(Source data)
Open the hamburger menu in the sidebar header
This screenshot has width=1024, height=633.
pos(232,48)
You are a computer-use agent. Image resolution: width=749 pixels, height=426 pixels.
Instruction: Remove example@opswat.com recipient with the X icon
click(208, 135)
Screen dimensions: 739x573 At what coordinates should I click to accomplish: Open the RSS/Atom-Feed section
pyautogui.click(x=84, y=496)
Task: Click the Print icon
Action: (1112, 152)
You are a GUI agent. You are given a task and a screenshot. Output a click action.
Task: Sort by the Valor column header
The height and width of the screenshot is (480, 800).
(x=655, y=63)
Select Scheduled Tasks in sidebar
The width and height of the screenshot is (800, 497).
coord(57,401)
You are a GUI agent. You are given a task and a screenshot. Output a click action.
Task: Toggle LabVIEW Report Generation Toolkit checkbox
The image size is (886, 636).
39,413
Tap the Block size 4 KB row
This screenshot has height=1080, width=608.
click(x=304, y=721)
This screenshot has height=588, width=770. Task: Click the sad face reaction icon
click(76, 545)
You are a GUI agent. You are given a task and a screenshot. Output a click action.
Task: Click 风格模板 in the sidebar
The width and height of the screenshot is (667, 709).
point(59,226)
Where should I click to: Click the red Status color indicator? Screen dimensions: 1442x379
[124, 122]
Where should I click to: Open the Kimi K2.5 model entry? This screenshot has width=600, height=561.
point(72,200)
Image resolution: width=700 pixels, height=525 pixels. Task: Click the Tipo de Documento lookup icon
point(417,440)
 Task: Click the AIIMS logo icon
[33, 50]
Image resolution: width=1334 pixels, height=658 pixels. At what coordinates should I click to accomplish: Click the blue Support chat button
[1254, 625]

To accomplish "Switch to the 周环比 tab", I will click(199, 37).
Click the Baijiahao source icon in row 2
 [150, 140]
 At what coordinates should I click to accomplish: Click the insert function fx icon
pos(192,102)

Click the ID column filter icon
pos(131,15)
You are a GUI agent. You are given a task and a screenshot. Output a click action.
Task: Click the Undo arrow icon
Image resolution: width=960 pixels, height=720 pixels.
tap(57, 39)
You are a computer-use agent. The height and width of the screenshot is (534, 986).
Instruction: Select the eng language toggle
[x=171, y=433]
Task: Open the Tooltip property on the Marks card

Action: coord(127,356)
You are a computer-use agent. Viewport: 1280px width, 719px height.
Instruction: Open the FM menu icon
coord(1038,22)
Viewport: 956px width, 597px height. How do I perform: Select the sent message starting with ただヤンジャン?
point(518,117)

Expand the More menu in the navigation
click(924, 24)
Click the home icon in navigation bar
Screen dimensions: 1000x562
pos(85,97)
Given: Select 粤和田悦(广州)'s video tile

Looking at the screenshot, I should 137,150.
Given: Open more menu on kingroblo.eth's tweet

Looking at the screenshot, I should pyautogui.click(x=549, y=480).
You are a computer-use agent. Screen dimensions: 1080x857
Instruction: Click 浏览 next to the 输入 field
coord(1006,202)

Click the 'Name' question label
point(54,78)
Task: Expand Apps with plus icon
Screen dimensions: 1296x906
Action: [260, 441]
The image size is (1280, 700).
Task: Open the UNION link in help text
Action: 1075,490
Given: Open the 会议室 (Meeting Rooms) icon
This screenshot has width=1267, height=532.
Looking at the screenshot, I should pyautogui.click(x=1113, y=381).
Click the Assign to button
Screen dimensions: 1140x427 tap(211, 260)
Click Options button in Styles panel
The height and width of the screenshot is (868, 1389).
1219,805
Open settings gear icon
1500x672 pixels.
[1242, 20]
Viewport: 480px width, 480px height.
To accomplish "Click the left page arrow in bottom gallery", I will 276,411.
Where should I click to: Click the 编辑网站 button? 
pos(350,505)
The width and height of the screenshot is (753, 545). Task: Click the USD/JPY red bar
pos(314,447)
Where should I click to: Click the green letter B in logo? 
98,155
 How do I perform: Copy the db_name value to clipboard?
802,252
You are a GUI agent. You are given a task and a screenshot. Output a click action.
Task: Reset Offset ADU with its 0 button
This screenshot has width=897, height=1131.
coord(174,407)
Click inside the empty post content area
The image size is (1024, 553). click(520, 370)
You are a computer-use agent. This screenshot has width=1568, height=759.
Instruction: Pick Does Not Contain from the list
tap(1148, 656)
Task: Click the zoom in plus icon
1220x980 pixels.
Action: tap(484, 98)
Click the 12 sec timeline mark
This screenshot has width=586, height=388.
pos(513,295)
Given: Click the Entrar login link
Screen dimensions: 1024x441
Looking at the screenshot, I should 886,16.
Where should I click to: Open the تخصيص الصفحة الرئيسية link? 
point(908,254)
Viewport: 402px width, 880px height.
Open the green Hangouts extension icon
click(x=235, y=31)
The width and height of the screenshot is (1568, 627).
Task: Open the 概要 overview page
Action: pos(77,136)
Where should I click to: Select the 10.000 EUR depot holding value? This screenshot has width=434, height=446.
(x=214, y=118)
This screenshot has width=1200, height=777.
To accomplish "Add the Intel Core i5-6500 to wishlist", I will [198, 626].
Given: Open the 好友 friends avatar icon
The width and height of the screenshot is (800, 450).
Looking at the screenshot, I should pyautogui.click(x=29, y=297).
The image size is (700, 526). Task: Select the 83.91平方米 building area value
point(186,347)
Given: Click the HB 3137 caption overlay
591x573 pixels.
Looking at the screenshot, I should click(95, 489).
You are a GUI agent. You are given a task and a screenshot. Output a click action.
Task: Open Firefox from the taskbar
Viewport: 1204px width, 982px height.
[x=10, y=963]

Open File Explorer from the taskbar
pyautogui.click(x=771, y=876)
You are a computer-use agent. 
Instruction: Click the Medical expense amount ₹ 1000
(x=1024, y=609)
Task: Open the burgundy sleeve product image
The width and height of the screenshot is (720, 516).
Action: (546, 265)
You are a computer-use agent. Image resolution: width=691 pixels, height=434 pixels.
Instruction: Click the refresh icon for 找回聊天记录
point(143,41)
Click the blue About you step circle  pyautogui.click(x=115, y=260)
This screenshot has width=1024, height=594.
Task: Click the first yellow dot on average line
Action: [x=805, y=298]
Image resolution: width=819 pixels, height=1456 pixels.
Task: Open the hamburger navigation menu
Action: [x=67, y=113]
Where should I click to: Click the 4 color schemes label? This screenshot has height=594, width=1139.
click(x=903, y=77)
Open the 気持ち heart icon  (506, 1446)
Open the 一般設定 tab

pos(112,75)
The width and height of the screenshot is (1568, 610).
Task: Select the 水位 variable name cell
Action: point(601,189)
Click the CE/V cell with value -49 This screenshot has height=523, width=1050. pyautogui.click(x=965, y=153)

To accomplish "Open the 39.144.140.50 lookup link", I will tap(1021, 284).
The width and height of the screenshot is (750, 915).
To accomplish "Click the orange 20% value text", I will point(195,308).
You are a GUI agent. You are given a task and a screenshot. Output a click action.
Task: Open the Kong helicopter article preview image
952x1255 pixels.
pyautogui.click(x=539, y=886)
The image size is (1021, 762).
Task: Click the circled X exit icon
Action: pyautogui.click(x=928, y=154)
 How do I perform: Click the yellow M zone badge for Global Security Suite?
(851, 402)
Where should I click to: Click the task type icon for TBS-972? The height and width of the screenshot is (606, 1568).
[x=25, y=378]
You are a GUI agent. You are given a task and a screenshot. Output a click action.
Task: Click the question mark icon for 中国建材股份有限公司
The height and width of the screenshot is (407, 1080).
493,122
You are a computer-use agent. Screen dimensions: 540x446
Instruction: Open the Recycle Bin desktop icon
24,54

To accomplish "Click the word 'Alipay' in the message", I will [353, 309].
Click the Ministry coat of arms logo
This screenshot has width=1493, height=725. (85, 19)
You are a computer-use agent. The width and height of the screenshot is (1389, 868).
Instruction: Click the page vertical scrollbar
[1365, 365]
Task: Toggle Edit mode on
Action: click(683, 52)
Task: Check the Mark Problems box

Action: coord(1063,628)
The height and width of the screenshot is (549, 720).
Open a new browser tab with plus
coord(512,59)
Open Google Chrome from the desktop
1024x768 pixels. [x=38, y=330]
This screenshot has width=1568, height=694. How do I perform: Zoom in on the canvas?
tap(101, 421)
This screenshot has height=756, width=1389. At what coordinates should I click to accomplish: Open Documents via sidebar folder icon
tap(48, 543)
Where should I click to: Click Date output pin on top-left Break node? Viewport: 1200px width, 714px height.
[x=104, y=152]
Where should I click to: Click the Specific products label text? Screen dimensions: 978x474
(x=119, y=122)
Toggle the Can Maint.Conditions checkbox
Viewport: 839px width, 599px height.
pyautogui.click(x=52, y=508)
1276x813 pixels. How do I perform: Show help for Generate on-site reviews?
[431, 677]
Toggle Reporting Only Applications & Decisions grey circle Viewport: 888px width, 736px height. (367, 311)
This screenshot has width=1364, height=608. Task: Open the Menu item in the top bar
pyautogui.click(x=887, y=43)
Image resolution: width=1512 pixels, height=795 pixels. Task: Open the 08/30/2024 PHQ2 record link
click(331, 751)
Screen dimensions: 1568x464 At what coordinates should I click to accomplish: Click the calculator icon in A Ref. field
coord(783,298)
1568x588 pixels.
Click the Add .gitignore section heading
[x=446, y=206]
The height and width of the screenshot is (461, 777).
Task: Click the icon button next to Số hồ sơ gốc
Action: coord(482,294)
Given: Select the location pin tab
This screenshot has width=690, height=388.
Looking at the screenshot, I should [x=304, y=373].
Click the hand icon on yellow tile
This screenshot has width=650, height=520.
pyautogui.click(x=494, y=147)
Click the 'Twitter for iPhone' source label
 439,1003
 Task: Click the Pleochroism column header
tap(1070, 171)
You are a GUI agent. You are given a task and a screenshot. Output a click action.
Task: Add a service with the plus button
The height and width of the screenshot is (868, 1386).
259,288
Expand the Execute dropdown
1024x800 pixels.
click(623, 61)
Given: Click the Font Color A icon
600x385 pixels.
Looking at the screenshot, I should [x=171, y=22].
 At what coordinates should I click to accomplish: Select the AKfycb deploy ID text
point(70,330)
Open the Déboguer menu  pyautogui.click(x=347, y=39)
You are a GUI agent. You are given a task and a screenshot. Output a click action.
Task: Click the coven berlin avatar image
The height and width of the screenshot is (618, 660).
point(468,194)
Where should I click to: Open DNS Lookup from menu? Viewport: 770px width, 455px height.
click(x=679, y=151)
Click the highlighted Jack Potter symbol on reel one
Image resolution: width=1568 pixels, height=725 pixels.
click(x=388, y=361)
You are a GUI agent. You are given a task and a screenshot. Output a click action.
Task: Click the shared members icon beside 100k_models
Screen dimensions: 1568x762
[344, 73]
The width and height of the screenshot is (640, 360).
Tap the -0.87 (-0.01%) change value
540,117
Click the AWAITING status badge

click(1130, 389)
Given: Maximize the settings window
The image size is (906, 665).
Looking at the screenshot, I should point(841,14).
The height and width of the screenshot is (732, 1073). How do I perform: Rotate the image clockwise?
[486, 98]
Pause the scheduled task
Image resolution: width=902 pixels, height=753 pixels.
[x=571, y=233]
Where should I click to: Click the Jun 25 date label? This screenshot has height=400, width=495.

* Work instruction *
Output each line exactly, from the first line of the data down to the line that contains "Task: Sort by the Valor column header", both included.

* Response to the task *
Open the hamburger menu in the sidebar header
This screenshot has width=1024, height=633.
pos(232,48)
You are a computer-use agent. Image resolution: width=749 pixels, height=426 pixels.
Instruction: Remove example@opswat.com recipient with the X icon
click(208, 135)
Screen dimensions: 739x573 At what coordinates should I click to accomplish: Open the RSS/Atom-Feed section
pyautogui.click(x=84, y=496)
Task: Click the Print icon
Action: (1112, 152)
You are a GUI agent. You are given a task and a screenshot. Output a click action.
Task: Sort by the Valor column header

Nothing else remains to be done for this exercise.